A poll by the Jerusalem Media and Communications Center, a Palestinian research group, showed only 47.5 percent of Palestinians said they expected Arafat to be re-elected. Arafat was identified by 25 percent as the personality they trusted most, while 24.5 percent said they don’t trust anyone. The margin of error was 3 percentage points.

But that was before Bush’s speech. Palestinians expect the next polls to show a strengthened Arafat.

Jad Isaac, director-general of the Applied Research Institute in Bethlehem, said Bush either grossly misread the Palestinian mood or is not genuinely interested in peace. Either way, he says, Bush’s call has set back prospects for change.

Ordinary Palestinians, he said, want “a modern Palestinian state where there are elements of rule of law, transparency, good governance, accountability…” With Arafat’s administration, he said, “Regrettably this is not the case.”

Palestinian officials say there may not even be an election as long as Israeli forces remain in Palestinian areas. And a mid-January vote gives Arafat’s critics too little time to field candidates without seeming disloyal to the national cause, Isaac said.

“If the Americans would not have interfered, there would have been a real chance,” he said.

Perhaps the most popular Palestinian political figure today is Marwan Barghouti, a senior member of Arafat’s Fatah organization. He is jailed by Israel as a terrorism suspect.

Jibril Rajoub, ousted last week as West Bank security chief, is prominent but has pledged loyalty to Arafat.

Gaza police chief Ghazi Jibali is said to be considering running for office, but does not have broad support and is wanted by Israel for allegedly planning attacks.

The Islamic extremist group Hamas is well organized and its suicide bombings tend to pick up street support at times of heightened confrontation with Israel.

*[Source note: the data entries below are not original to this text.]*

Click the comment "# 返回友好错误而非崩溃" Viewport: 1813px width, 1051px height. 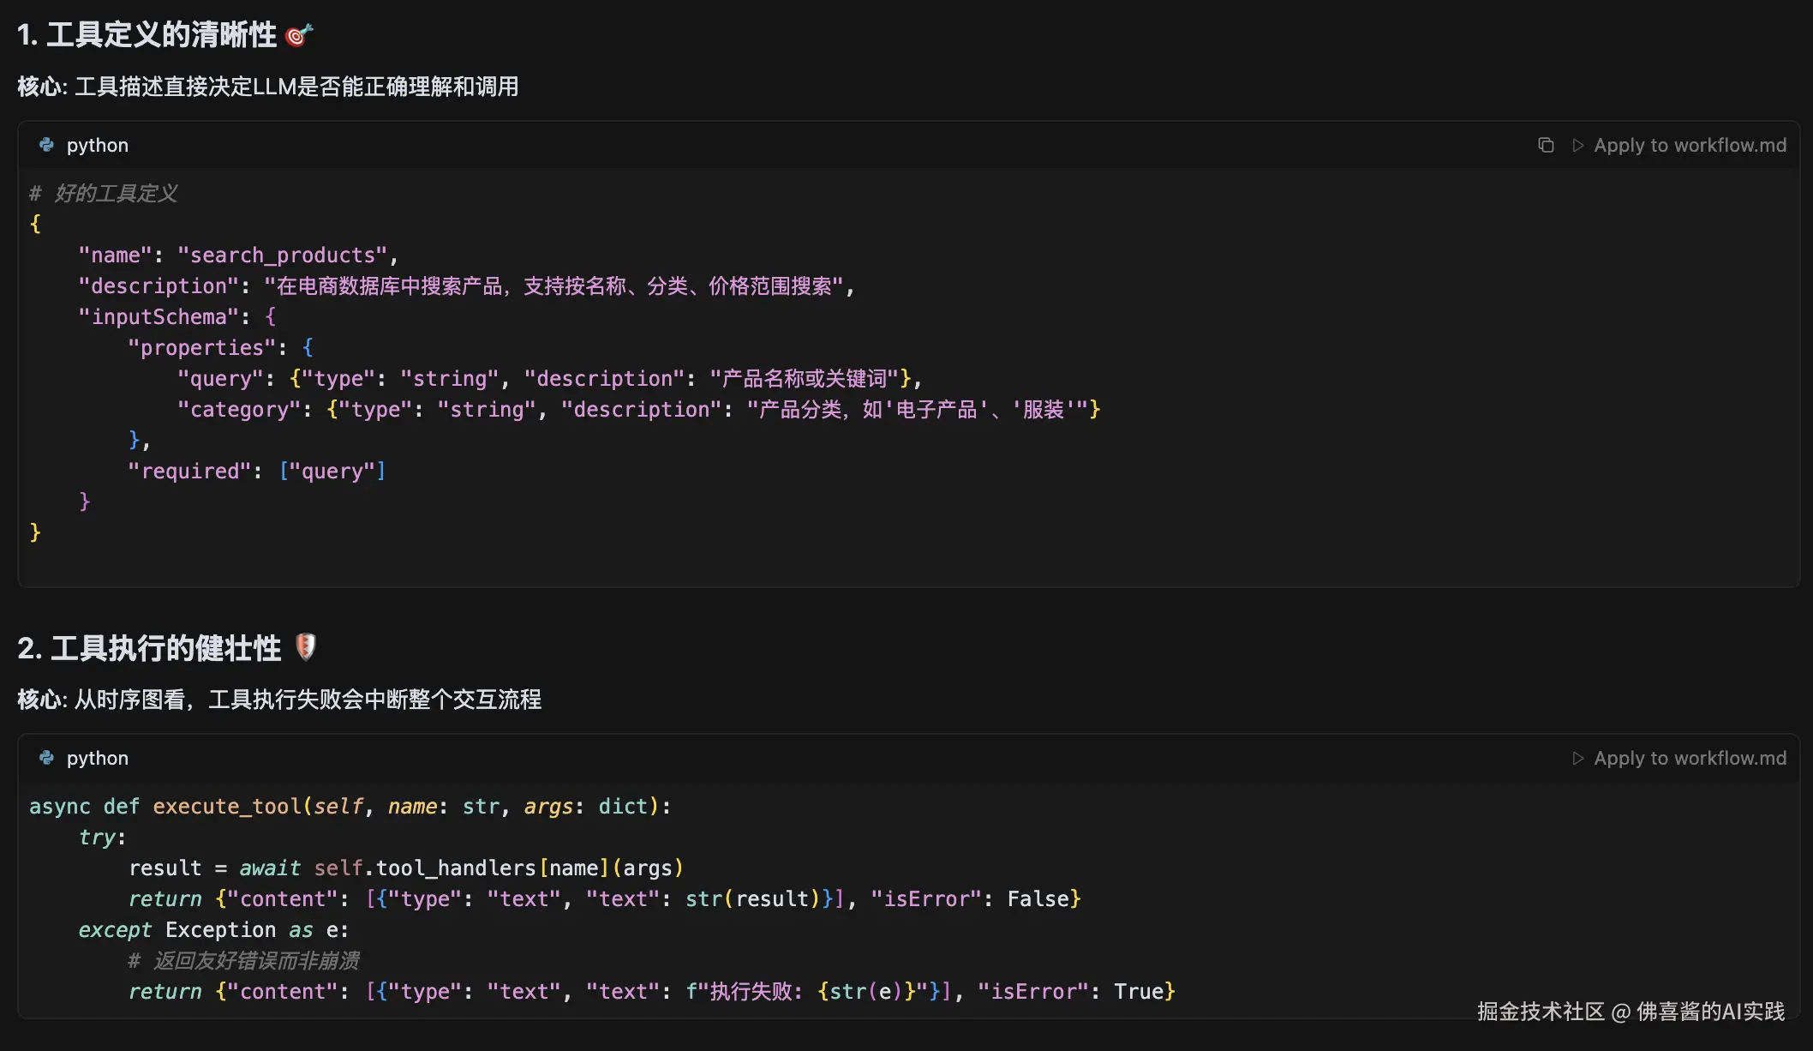(x=244, y=960)
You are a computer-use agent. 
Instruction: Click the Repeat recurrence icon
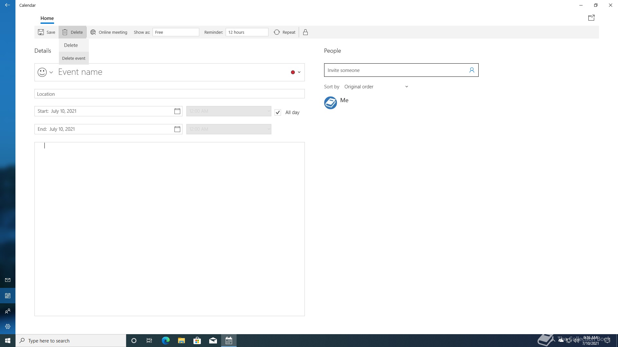[277, 32]
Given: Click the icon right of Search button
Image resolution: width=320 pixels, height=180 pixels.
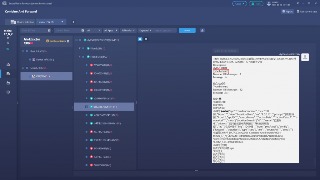Looking at the screenshot, I should click(x=203, y=31).
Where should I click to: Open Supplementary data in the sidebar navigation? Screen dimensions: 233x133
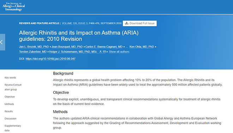point(13,128)
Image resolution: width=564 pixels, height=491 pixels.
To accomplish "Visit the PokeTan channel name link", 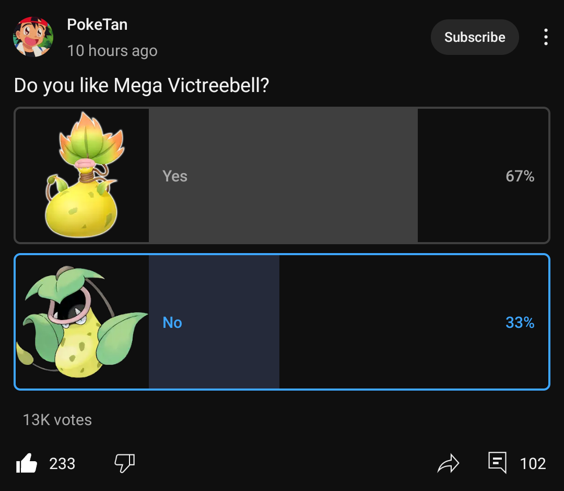I will coord(97,25).
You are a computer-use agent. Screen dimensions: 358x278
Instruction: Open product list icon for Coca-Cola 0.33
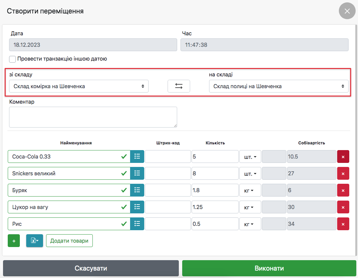click(137, 157)
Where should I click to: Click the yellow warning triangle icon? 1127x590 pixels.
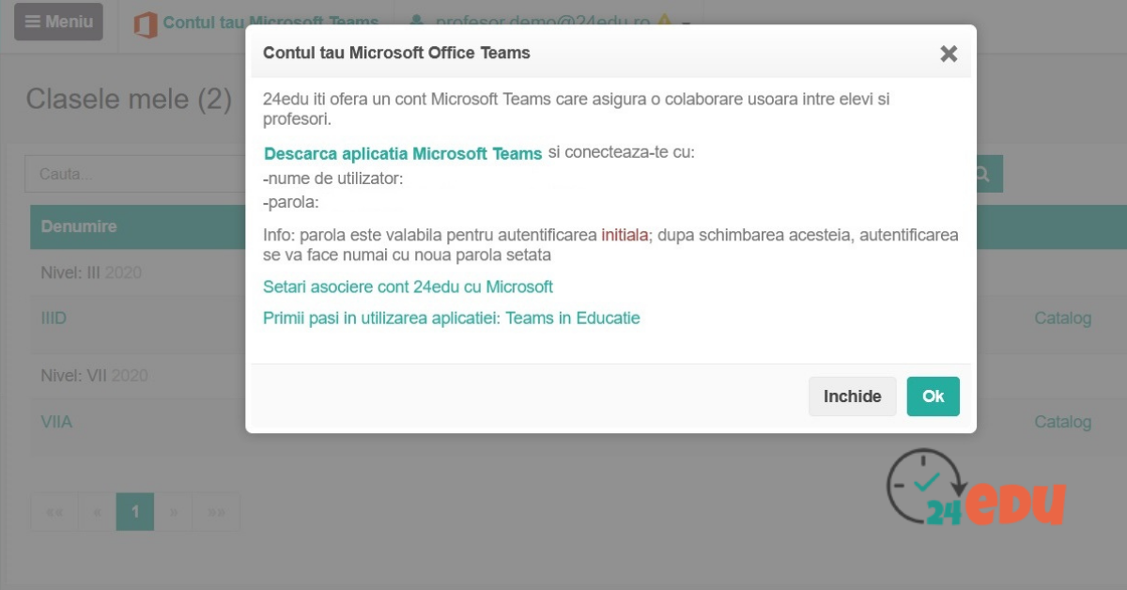(x=665, y=23)
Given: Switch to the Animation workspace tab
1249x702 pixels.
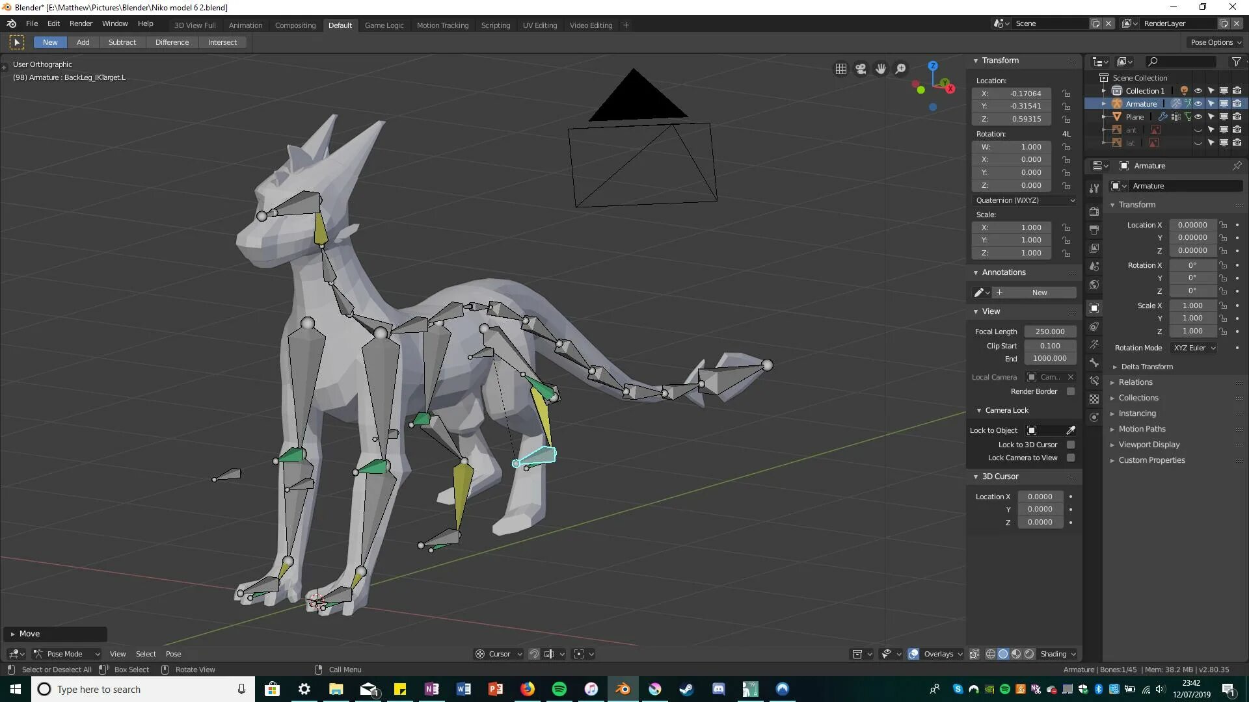Looking at the screenshot, I should coord(245,25).
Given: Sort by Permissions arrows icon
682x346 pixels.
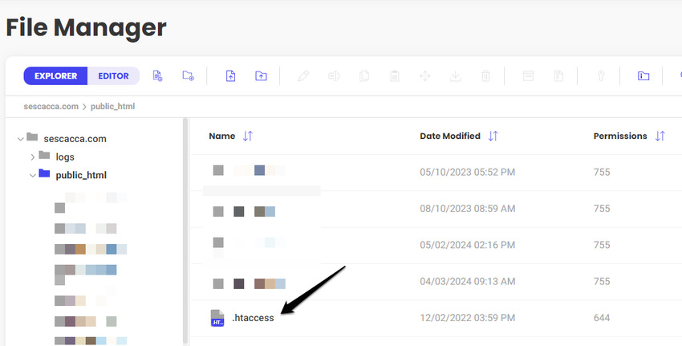Looking at the screenshot, I should 660,136.
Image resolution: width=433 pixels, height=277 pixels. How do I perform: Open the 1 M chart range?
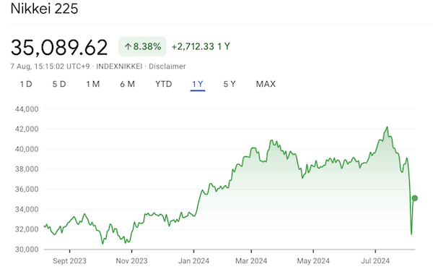(93, 84)
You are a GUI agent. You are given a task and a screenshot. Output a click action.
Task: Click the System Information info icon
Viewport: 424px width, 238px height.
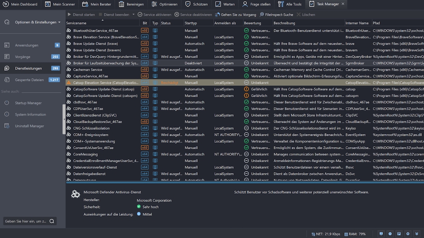tap(7, 114)
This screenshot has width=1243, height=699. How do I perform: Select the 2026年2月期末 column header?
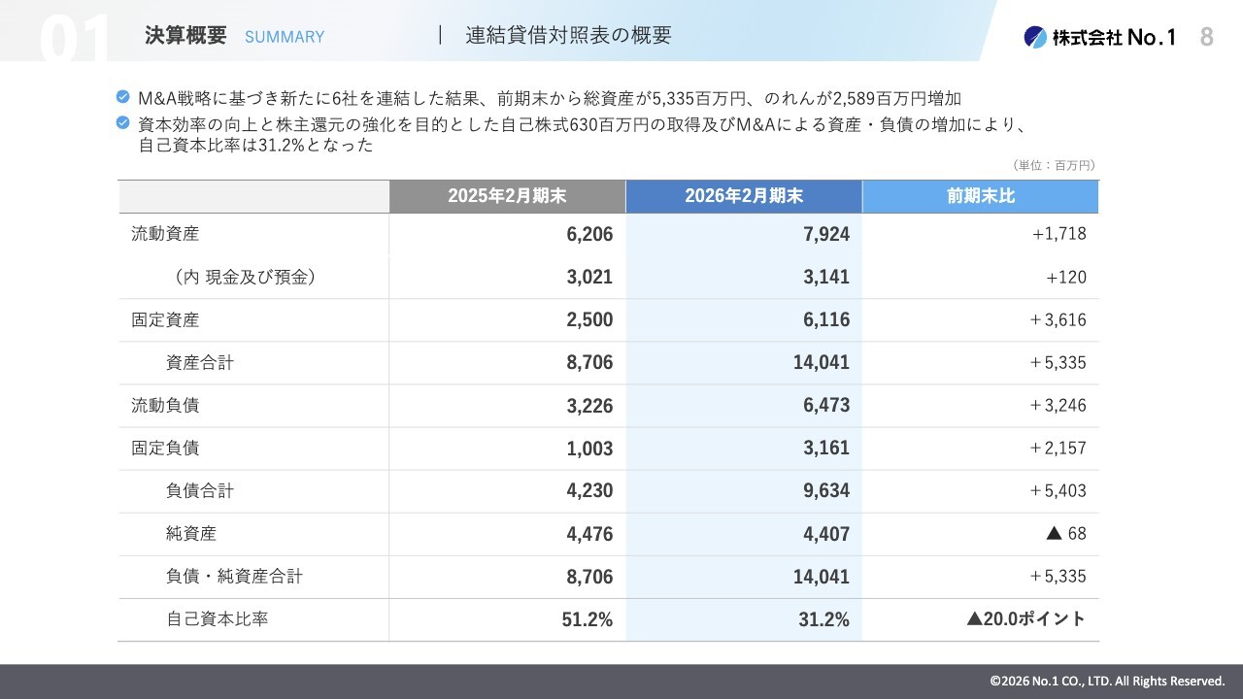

Though Hamas has not ruled out running in elections, it is not expected to do so.

The secular camp is divided, too. But Abdel Alim Younis Dana, a Hebron-area leader of the Popular Front for the Liberation of Palestine, said his group probably would work with Arafat’s Fatah despite their differences, simply for the sake of projecting unity.

“Maybe Arafat is a dictator and has his junta around him, but it is not for the Americans to get rid of him. Maybe we will get rid of him ourselves in a couple of years,” he said.

Only one candidate has announced himself in public. Political scientist Abdel Sattar Qassem, 53, says he will focus on “the corruption and mismanagement and looting public money, cronyism” in the Palestinian Authority. But he is widely dismissed by Palestinians as not being a serious option.

Besides, Qassem backs bombing and shooting attacks on Israeli civilians – not the sort of Arafat successor Bush has in mind.